Теперь, когда появилось время все обдумать, сделка с Посланцем начала вызывать у него сомнения. Но отказаться… Страшно было даже подумать о том, во что выльется гнев Тоза. К тому же жажда власти действовала на южанина, как шпоры на скакуна. Тоз — союзник, на этот счет не могло быть ни малейших сомнений. Грозный, могущественный… И все же при мысли о некоторых его деяниях кровь застывала в жилах. Хаттим знал, что каждую ночь Посланец появляется на улицах приречных городков, где в домах спят люди. И каждую ночь в одном из них оставался иссохший труп, из которого было высосано нечто большее, чем жизнь. Чем еще он мог развлекаться — Хаттим предпочитал не задумываться. Теперь они с Тозом связаны общими целями.

— Не сомневайся.

Хаттим вздрогнул и пролил вино. Неужели проклятый колдун читает мысли?

— Я дам тебе все, что обещал, и пройдет не так много времени, прежде чем ты это получишь. Ожидание досадно, но мы не должны рисковать. Поспешность вызовет подозрения.

— Хочешь сказать, твое присутствие не вызовет подозрений? — спросил галичанин. — В Андуреле полно Сестер.

Тоз вздрогнул — а может быть, Хаттиму только показалось. Широкий плащ скрадывал движения колдуна… и к тому же его тело двигалось не совсем так, как у людей.

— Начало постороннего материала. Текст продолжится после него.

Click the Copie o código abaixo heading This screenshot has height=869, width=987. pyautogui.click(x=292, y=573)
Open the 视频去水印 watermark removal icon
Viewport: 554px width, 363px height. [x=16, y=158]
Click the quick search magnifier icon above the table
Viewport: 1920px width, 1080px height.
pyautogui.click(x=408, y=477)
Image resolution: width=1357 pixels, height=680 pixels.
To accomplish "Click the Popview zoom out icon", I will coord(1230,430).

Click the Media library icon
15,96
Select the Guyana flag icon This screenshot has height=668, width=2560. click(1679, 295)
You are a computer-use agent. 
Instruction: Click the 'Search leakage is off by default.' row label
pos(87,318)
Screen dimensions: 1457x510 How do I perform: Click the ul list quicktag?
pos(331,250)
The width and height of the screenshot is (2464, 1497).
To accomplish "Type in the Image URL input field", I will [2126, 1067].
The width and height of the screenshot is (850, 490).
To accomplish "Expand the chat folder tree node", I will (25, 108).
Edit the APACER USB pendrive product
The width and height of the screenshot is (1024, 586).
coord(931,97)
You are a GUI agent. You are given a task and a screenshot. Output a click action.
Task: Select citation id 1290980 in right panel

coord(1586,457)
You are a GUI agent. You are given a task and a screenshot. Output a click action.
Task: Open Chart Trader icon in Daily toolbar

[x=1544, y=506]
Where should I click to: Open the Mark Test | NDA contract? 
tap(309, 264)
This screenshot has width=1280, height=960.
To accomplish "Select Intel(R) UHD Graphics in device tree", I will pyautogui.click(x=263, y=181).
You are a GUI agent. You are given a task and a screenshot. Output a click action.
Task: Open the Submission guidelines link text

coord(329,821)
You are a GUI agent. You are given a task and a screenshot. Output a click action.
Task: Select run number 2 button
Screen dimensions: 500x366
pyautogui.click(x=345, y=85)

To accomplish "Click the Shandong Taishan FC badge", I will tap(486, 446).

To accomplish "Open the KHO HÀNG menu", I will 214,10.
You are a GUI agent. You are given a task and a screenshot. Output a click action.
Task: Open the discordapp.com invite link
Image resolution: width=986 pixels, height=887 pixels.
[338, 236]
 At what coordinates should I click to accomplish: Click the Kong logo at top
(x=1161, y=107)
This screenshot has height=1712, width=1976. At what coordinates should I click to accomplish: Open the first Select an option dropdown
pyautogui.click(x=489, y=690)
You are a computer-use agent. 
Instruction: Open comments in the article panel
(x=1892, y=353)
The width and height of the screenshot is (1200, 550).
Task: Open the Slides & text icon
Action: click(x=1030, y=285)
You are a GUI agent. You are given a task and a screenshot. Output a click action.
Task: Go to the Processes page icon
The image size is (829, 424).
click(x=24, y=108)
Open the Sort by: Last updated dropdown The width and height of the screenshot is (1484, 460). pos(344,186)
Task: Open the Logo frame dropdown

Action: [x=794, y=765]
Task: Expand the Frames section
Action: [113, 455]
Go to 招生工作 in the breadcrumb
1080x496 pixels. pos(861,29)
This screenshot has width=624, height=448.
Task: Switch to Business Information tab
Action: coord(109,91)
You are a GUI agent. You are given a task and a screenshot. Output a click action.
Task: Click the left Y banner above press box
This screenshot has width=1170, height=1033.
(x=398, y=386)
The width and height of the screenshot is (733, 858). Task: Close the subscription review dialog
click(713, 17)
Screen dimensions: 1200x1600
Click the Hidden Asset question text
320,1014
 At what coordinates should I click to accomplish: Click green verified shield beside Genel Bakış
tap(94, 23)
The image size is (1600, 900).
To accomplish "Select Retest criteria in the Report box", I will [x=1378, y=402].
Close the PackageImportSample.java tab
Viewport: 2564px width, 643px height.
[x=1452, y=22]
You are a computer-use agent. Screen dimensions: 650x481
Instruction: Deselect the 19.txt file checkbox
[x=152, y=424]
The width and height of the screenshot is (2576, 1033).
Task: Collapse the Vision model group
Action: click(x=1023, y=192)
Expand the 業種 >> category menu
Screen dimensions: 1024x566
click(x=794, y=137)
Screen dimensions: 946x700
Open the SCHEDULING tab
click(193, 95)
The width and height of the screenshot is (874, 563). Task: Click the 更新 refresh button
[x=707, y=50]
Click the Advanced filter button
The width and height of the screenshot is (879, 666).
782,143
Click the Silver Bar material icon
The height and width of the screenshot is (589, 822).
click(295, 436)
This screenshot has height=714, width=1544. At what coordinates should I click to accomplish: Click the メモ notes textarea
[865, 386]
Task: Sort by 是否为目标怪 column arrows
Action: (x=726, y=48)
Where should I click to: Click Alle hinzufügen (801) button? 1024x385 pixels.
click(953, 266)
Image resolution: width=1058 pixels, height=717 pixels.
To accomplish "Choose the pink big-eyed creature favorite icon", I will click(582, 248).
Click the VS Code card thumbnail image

— Они меня не увидят, — прошелестел Тоз. — И не ощутят моего присутствия. Я проникну в Белый Дворец под покровом чар, как пришел к тебе.

Хаттим непроизвольно почесал шею. Тоз объяснил ему, как он проник в Высокую Крепость. Следы почти исчезли, но при воспоминании об этом Хаттим испытывал прилив тошноты. Он бы предпочел достичь своих целей посредством интриг, а не колдовства. Но Тоз, судя по всему, придерживается иного мнения. Так что придется играть по чужим правилам — раз уж дело дошло до того, чтобы доверить свою судьбу слуге Эшера.

— Подумай о Белом Дворце, — проговорил Тоз. Жуткая гримаса, растянувшая безгубый рот, очевидно, означала улыбку. — Подумай о власти. Подумай о Тамуре и Кеше под твоей пятой. Вспомни, что я могу тебе дать все это.

А могу и не дать… В этих словах таилась угроза. Хаттим кивнул и глотнул вина. Теперь он связан по рукам и ногам, и пути назад не будет. Он отдал себя в руки Тоза, следовательно, и Эшера. Госпожа могла бы простить его, но Властелин Нижних пределов… Нечего и думать о пощаде, если он, Хаттим Сетийян, попытается пристать к другому берегу.

— Я кое-что сделаю перед тем, как мы прибудем в Андурел, — проговорил Тоз тоном ребенка, утешающего куклу. — Твои приближенные даже не вспомнят, что видели что-то необычное. Тебе останется только остановиться в Белом Дворце, как велит обычай, и улаживать свои дела с Эшривелью. Остальное — моя забота. Ты займешь место Дарра… раньше, чем думаешь.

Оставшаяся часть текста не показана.